Hero of the Soviet Union

Semyon Vasilyevich Khokhryakov (Семён Васильевич Хохряков; – 17 April 1945) was a T-34 tank battalion commander during World War II who was twice awarded the title Hero of the Soviet Union.

==Early life==
Khokhryakov was born on to a Russian peasant family in the village of Koelga. He was orphaned at a young age after his father was killed in the Russian Civil War and his mother died soon afterward. He and his sisters were then raised by their grandfather, but after the man's death the children were sent to an orphanage. Upon completing his initial schooling in 1931, Khokhryakov attended trade school and trained as an electrician and mechanic until 1934. From then until being drafted into the military in 1937 he worked at a mine in Kopeysk.

==Military career==
Once in the Red Army he was stationed in the Kiev Military District, and after graduating from tank school he became the deputy political officer of the 60th Separate Reconnaissance Battalion in 1938. In September that year he entered the Lenin Military-Political Academy, which he graduated from in 1939. As a junior political officer he was made a deputy squadron commander of political affairs of the 1st Army Group in May, and was soon sent to Mongolia to fight Japan in Khalkhin Gol.
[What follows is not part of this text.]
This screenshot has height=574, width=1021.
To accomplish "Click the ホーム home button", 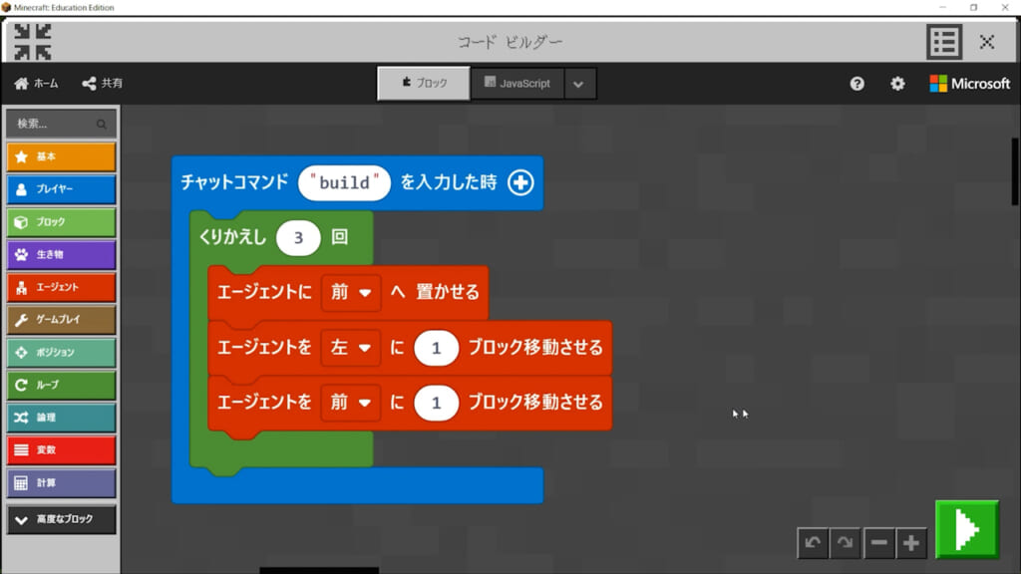I will point(37,84).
For his actions in the conflict he was awarded the Soviet Medal for Courage and the Mongolian Order of the Polar Star. That year he became a member of the Communist Party, and before the start of 1940 he was a regimental political department instructor. In May 1941 he graduated from the M. V. Frunze Military Academy and made deputy commander of a tank battalion within the 109th Tank Regiment.

===World War II===
The month after graduating from the academy he experienced his baptism by fire in the Second World War. Initially taking part in the defensive operations on the South-Western Front, he was transferred to the 21st Army of the Western Front in early July. There he was involved in counterattacks in the defense of Smolensk and Bobruisk. Transferred again, he became the deputy commander of the 117th Tank Battalion on the Western Front in August, and formally promoted to the rank of political officer in September. After success in the Battle of Moscow he was wounded near Velizh in May 1942, but was able to return to his battalion upon recovery. That year he was promoted to the rank major. Having requested to switch from political instruction to a direct combat post, he was assigned to a tank battalion and later company until August 1943. Shortly after graduating from command staff training at the Molotov Armored School in December he was given command of the 209th Tank Battalion of the 54th Guards Tank Brigade of the 7th Guards Tank Corps. During his tenure the battalion took part in successful offensives against the Axis in Ukraine and Poland; officially, the tank crews under his command took out four tanks, six mortars, five cars, four anti-tank rifles, took 26 prisoners, and killed over 100 enemy combatants during two weeks in March, starting on 4 March 1944. On 18 March 1944 he was wounded, but on 24 May 1944 he was awarded the title Hero of the Soviet Union.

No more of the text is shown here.